== Segment start ==
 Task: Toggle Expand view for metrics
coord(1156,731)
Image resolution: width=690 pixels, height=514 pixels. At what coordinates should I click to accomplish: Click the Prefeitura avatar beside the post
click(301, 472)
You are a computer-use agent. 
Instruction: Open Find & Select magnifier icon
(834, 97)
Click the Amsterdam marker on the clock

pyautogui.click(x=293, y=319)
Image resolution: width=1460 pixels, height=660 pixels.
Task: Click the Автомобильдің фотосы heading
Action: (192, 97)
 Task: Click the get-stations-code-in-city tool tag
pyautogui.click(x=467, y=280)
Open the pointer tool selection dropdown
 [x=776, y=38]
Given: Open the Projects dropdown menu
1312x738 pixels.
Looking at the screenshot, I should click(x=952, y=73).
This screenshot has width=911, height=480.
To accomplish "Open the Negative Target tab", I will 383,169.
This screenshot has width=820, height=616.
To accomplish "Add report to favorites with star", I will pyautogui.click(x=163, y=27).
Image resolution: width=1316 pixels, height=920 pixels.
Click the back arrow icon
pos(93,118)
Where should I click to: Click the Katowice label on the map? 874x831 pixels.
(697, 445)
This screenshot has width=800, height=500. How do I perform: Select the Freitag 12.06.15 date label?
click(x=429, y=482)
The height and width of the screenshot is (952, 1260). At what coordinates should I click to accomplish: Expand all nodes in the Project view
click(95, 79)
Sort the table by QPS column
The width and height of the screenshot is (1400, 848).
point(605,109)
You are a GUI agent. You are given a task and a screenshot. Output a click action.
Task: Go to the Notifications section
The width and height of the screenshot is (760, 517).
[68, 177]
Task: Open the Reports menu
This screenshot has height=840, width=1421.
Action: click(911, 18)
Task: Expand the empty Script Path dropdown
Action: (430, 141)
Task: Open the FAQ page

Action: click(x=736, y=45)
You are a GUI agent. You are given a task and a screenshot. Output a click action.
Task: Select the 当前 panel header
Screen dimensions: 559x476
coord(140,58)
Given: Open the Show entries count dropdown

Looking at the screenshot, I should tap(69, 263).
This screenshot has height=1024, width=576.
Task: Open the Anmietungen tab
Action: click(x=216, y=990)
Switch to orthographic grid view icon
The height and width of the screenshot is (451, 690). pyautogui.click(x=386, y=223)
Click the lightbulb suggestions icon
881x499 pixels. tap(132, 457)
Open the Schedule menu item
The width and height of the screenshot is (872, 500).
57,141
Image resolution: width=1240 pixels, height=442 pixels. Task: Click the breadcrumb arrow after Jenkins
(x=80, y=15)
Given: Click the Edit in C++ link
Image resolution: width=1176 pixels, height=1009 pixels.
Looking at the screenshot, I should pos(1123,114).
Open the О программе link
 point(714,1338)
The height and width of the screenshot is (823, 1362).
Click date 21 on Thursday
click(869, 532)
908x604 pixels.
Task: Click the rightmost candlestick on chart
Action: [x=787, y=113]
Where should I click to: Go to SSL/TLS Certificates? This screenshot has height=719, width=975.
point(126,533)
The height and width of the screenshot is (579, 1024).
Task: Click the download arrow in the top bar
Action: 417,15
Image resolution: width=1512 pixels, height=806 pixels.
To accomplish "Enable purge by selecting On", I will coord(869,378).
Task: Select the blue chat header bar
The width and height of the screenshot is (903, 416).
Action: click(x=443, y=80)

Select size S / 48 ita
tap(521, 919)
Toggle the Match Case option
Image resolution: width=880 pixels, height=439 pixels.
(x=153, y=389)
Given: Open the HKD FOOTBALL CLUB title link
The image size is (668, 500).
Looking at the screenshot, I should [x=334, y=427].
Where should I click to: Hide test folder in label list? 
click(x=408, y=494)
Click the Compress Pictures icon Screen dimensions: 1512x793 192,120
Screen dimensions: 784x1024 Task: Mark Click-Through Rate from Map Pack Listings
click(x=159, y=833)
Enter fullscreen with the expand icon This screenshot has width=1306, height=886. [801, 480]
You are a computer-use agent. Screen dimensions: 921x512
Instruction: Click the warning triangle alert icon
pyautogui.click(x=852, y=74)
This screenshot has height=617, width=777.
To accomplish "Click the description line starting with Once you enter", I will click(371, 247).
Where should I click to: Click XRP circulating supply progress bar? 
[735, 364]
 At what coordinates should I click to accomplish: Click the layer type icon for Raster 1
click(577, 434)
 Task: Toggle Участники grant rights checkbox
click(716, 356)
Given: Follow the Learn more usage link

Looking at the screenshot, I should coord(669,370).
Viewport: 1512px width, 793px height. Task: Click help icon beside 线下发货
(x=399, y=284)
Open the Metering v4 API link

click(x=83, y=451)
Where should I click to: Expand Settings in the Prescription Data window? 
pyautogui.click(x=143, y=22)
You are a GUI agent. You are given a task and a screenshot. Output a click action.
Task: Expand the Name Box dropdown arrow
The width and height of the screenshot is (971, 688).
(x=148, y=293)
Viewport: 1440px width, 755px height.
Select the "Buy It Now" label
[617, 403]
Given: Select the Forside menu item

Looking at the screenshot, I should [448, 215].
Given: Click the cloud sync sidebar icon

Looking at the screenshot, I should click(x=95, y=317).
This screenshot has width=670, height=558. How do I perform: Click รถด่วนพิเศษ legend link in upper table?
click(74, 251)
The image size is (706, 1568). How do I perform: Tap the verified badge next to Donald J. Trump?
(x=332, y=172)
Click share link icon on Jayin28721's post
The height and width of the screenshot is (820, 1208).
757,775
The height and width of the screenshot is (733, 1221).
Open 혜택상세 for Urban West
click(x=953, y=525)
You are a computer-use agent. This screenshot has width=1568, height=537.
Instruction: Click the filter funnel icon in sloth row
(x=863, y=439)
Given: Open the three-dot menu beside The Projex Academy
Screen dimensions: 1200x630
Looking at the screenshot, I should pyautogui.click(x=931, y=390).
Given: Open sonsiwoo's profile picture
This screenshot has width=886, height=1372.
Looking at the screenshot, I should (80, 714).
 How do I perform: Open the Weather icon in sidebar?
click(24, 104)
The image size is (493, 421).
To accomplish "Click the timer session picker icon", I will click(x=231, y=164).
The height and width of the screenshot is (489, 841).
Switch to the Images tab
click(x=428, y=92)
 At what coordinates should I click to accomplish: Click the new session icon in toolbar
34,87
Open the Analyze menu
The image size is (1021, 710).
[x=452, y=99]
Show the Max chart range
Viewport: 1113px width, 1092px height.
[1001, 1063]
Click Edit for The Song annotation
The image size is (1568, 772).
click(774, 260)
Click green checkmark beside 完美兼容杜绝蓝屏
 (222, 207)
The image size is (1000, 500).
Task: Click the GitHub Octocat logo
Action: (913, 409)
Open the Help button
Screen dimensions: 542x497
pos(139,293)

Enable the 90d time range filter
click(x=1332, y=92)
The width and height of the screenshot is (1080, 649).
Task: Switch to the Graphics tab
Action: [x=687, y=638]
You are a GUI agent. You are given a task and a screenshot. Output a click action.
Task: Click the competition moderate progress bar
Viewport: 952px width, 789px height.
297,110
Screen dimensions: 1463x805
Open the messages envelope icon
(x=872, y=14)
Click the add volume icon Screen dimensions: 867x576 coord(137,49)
== Segment end ==
__The task__. If a line in the entries contains the word "Edit", copy that line out.

__Task response__.
Given: Click the Edit in C++ link
Click Edit for The Song annotation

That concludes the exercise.